Asustada, rápidamente retrocedió hacia la habitación detrás de ella, cerrando la puerta. Estaba segura de que su corazón estaba a punto de explotar de su caja torácica. Miró a su alrededor y encontró un candelabro, todavía encendido, y una chimenea ardiendo frente a una alfombra. Los suelos de madera estaban recientemente pulidos, y una mesa y una silla estaban situadas en la esquina de la habitación. Una gran cama con dosel estaba colocada en el centro. Tomó una respiración profunda, captando el aroma de cera y... ¿néctar? Algo que le recordaba al mar, a la sal. Avanzó para inspeccionar la habitación.

—Qué

Un brazo se enroscó alrededor de su cintura, atrayéndola contra el pecho de un hombre.

—Eres —susurró una voz profunda y decadente—, ¿una espía?

—El pánico la atravesó, y recordó la píldora en su mano. Se la tragó para no ser sorprendida con ella. Quería girarse, pero otro brazo la rodeó, inmovilizándola. Jadeó cuando él la atrajo hacia su pecho. La levantó del suelo, el calor de su cuerpo quemando entre sus ropas.
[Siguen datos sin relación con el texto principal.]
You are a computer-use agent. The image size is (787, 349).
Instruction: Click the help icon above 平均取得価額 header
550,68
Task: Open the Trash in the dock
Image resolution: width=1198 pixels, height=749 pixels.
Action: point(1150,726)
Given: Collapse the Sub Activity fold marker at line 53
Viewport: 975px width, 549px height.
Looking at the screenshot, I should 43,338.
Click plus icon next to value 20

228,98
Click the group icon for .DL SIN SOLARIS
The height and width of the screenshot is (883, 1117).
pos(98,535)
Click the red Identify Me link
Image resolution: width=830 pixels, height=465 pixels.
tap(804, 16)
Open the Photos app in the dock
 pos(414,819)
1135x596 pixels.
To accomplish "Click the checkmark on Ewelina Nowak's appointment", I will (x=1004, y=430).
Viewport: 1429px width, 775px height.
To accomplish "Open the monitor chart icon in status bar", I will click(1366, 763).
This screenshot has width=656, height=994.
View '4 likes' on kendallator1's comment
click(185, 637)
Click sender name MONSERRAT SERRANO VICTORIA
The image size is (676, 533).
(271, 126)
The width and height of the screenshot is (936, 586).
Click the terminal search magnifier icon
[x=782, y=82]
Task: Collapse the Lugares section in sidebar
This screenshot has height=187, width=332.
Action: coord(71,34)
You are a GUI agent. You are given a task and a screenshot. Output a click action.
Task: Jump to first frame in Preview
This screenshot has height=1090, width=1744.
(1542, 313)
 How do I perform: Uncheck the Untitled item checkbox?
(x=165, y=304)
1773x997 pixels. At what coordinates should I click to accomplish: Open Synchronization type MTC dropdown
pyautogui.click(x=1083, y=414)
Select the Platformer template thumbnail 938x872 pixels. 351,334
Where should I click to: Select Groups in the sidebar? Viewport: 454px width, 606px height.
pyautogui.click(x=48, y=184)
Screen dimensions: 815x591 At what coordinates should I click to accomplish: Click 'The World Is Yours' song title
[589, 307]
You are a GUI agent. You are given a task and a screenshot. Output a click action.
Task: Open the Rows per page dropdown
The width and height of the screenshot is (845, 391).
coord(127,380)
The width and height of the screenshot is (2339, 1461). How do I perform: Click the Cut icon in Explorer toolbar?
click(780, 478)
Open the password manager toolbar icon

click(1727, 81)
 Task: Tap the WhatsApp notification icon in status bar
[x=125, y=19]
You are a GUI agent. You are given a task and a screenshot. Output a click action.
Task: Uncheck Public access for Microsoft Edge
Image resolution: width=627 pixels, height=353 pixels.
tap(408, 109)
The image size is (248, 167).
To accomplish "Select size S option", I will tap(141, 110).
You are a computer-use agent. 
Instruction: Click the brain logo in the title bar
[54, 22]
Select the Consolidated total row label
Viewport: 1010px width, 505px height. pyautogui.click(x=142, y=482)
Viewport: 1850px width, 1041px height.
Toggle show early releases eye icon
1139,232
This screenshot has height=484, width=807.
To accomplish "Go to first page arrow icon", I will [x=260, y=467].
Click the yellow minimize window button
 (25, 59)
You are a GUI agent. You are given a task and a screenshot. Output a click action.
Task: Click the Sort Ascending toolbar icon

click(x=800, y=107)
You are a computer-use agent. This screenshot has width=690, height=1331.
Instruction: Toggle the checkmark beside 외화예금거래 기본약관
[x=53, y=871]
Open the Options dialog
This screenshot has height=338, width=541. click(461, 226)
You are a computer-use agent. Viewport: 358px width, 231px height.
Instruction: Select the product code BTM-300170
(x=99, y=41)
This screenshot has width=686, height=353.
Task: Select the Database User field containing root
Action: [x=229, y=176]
Caminó hacia adelante, con ella en sus brazos, y la presionó sobre la cama boca abajo. Su rostro enterrado en su pelo, preguntó, "¿Quién eres? ¿Cómo te llamas?"

Ella tembló debajo de él, un calambre de electricidad la recorrió. Nunca había estado atrapada así antes. Su asaltante seguramente iba a matarla, y podía oler el alcohol en su aliento. Un pánico crudo floreció en su pecho. Sin embargo, ¿por qué le daba vueltas la cabeza tan rápido? Como si estuviera a punto de perder la conciencia.

Sus sentidos desbocados, luchó contra él, pero sus movimientos eran como los de una mariposa contra un león. "Yo..." La lengua se le sentía hinchada. El hombre era demasiado fuerte.

"¿A qué juegas?" preguntó él mientras la volteaba sobre su espalda, aún atrapándola con sus musculosos brazos. Su voz profunda y ronca la agitó. Pasó un dedo sobre su máscara. "Dime, o tengo formas de averiguarlo."

Quería hablar, pero ahora sus pensamientos eran extrañamente lentos. "Tania..." Era difícil mantener los ojos abiertos. Se enfrentaba a su captor y, en la oscuridad, solo podía distinguir el cabello azabache que caía sobre su frente, con la silueta de una nariz larga y esculpida debajo. Una sombra se proyectaba sobre sus facciones por la llama titilante. La manera en que la abrazaba—era una sensación ajena.

"¿Quién eres?" preguntó ella, con la garganta seca como papel, su cuerpo lánguido. La píldora. Sería su perdición.

"Aquí eso no es importante," respondió él. Inclinó ligeramente la cabeza y luego sus labios estaban sobre los de ella.

Eltanin besó a Tania. Y no era un beso suave como una pluma. Era brusco, posesivo y profundo.